Sentenza Sentenza Cassazione Civile n. 120 del 04/01/2017

Cassazione civile, sez. VI, 04/01/2017, (ud. 10/11/2016, dep.04/01/2017),  n. 120

LA CORTE SUPREMA DI CASSAZIONE

SEZIONE SESTA CIVILE

SOTTOSEZIONE 2

Composta dagli Ill.mi Sigg.ri Magistrati:

Dott. PETITTI Stefano – Presidente –

Dott. D’ASCOLA Pasquale – Consigliere –

Dott. CORRENTI Vincenzo – Consigliere –

Dott. FALASCHI Milena – Consigliere –

Dott. CRISCUOLO Mauro – rel. Consigliere –

ha pronunciato la seguente:

SENTENZA

sul ricorso 7650-2016 proposto da:

T.R., elettivamente domiciliato in ROMA, VIA RICCARDO LANTE

GRAZIOLI 16, presso lo studio dell’avvocato SUSANNA CHIABOTTO, che

la rappresenta e difende unitamente all’avvocato PAOLO BONAIUTI

giusta procura a margine del ricorso;

– ricorrenti –

contro

MINISTERO ECONOMIA FINANZE (OMISSIS), elettivamente domiciliato in

ROMA, VIA DEI PORTOGHESI 12, presso l’AVVOCATURA GENERALE DELLO

STATO;

– controricorrente –

avverso il decreto n. 14/2016 della CORTE D’APPELLO di PERUGIA,

depositato il 08/01/2016;

udita la relazione della causa svolta nella pubblica udienza del

10/11/2016 dal Consigliere Dott. MAURO CRISCUOLO;

udito l’Avvocato Massimo Silvestri per la ricorrente.

Fatto

FATTO E DIRITTO

Con ricorso depositato presso la Corte d’appello di Perugia in data 29 luglio 2015, T.R. proponeva opposizione avverso il decreto del Consigliere delegato della stessa Corte, con il quale era stata dichiarata l’inammissibilità del ricorso ex L. n. 89 del 2001 depositato in data 11/5/2015, con il quale era stata richiesta la condanna del Ministero resistente, al pagamento di un indennizzo in riferimento alla durata eccessiva del procedimento svoltosi dinanzi alla Corte dei Conti – Sezione giurisdizionale per il Lazio e proseguito dinanzi alla Sezione giurisdizionale centrale di appello, la quale lo aveva definito con sentenza del 14 novembre 2014.

Dati:

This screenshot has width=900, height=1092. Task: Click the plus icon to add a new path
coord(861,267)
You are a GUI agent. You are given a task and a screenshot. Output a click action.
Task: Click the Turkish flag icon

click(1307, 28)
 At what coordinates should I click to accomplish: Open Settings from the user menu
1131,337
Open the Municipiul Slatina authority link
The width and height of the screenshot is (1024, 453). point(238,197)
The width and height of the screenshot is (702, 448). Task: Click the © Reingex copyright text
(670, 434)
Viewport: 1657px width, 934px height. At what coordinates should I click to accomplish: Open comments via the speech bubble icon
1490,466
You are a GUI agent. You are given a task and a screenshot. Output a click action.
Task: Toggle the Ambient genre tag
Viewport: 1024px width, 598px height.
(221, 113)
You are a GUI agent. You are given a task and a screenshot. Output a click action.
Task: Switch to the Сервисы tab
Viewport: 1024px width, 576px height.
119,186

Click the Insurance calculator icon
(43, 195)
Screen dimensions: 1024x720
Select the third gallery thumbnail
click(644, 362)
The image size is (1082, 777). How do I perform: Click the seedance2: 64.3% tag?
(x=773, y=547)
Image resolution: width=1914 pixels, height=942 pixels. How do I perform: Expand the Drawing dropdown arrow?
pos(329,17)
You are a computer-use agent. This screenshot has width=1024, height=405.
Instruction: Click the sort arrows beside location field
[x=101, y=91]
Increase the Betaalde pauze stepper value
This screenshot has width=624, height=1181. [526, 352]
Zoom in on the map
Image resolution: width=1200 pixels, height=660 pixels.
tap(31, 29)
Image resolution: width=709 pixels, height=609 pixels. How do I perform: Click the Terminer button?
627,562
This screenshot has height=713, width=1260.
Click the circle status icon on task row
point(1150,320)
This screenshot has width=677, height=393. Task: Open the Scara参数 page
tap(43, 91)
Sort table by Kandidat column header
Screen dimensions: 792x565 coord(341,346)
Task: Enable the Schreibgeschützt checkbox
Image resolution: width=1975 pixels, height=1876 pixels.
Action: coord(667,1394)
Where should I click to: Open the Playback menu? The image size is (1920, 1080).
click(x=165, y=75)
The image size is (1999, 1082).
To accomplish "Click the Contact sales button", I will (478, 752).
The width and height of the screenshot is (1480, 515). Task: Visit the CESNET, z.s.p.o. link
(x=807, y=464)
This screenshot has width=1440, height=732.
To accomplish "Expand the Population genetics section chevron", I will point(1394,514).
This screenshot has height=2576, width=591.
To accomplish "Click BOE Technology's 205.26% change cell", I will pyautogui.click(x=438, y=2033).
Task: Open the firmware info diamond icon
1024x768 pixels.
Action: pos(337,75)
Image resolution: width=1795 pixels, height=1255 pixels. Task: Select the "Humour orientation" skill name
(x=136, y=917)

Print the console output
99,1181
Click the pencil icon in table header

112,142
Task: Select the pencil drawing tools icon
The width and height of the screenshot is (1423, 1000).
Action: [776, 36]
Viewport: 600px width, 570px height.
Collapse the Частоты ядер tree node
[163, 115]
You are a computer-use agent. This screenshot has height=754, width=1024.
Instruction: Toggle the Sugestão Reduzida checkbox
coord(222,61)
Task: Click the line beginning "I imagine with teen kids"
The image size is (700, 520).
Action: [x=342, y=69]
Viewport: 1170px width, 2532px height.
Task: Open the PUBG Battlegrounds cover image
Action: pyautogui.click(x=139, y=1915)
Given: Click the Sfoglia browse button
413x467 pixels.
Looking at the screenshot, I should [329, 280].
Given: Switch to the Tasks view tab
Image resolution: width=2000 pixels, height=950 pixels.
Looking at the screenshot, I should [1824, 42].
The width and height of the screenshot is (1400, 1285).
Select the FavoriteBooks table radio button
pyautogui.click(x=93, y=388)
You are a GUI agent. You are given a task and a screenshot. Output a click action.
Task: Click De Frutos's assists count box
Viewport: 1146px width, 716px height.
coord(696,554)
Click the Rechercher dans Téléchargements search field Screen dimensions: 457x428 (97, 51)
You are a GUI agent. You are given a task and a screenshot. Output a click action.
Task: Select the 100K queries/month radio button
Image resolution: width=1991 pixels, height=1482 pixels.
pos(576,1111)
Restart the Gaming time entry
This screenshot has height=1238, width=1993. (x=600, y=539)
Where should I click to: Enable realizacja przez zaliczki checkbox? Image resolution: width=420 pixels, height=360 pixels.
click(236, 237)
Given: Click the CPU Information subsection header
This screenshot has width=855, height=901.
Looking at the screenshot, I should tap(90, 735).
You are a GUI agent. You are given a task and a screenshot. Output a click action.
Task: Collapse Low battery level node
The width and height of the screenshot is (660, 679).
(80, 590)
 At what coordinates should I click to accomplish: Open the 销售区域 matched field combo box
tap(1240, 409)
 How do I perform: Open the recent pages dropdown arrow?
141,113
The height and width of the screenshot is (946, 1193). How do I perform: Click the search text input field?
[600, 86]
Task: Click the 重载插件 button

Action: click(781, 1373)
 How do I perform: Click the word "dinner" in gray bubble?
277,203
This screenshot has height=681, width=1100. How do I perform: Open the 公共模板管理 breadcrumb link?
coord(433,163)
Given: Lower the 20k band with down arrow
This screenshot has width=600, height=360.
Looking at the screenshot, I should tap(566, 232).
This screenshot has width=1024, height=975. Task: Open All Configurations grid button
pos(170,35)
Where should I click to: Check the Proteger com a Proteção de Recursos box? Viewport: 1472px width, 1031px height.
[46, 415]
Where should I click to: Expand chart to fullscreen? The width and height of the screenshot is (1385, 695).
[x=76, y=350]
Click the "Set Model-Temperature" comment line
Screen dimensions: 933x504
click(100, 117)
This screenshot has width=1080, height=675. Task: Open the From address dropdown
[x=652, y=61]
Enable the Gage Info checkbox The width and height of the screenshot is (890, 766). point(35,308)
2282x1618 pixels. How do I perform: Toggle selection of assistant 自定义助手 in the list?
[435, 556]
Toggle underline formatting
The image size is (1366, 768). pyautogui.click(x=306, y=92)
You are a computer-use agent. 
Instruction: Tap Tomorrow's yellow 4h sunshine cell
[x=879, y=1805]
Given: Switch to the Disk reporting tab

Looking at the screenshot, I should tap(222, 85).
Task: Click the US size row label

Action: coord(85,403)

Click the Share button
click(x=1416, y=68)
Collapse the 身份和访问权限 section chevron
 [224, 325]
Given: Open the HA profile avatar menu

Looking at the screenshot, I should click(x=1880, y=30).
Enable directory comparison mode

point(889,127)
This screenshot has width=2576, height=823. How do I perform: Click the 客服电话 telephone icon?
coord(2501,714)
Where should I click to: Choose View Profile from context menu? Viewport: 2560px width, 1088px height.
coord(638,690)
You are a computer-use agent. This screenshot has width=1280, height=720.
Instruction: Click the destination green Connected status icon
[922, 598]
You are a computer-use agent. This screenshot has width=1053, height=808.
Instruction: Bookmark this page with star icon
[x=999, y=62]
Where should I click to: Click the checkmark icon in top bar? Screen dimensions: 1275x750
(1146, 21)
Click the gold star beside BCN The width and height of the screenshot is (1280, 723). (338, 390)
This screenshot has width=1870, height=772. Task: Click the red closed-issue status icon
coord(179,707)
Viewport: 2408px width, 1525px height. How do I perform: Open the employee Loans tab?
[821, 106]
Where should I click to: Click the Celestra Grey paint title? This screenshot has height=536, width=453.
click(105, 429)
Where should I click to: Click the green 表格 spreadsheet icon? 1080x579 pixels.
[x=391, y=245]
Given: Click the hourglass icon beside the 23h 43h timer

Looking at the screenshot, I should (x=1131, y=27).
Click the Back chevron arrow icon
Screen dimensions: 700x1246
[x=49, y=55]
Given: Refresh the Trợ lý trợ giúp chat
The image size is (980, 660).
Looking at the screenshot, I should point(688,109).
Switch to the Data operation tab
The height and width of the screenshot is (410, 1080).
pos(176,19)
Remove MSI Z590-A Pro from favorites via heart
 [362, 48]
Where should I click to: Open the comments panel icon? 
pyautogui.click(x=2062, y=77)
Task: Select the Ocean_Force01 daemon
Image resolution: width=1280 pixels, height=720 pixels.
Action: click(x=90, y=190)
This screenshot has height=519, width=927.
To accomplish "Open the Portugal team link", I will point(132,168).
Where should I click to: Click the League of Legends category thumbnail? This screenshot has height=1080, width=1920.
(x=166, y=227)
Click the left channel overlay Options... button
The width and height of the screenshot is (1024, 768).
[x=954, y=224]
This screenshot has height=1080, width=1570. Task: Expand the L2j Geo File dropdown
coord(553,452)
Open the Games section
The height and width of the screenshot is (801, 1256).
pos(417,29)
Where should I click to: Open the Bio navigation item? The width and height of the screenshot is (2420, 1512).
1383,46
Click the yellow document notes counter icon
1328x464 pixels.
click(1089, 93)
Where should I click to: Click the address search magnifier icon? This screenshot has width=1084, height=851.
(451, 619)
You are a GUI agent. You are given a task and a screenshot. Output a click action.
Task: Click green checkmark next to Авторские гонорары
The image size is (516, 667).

Consegna: Per ciascuna affermazione indica se concorda con la sentenza del brano, rispondendo sì o no e riportando tra virgolette le parole del testo che lo decidono. (a) Il ricorso ex L. n. 89 del 2001 è stato depositato l'11/5/2015. (b) Il presidente del collegio era Mauro Criscuolo. (c) La Sezione giurisdizionale centrale di appello ha definito il procedimento con sentenza del 14 novembre 2014.

Risultato finale:
(a) Sì: «depositato in data 11/5/2015».
(b) No: «Dott. PETITTI Stefano – Presidente –».
(c) Sì: «la quale lo aveva definito con sentenza del 14 novembre 2014».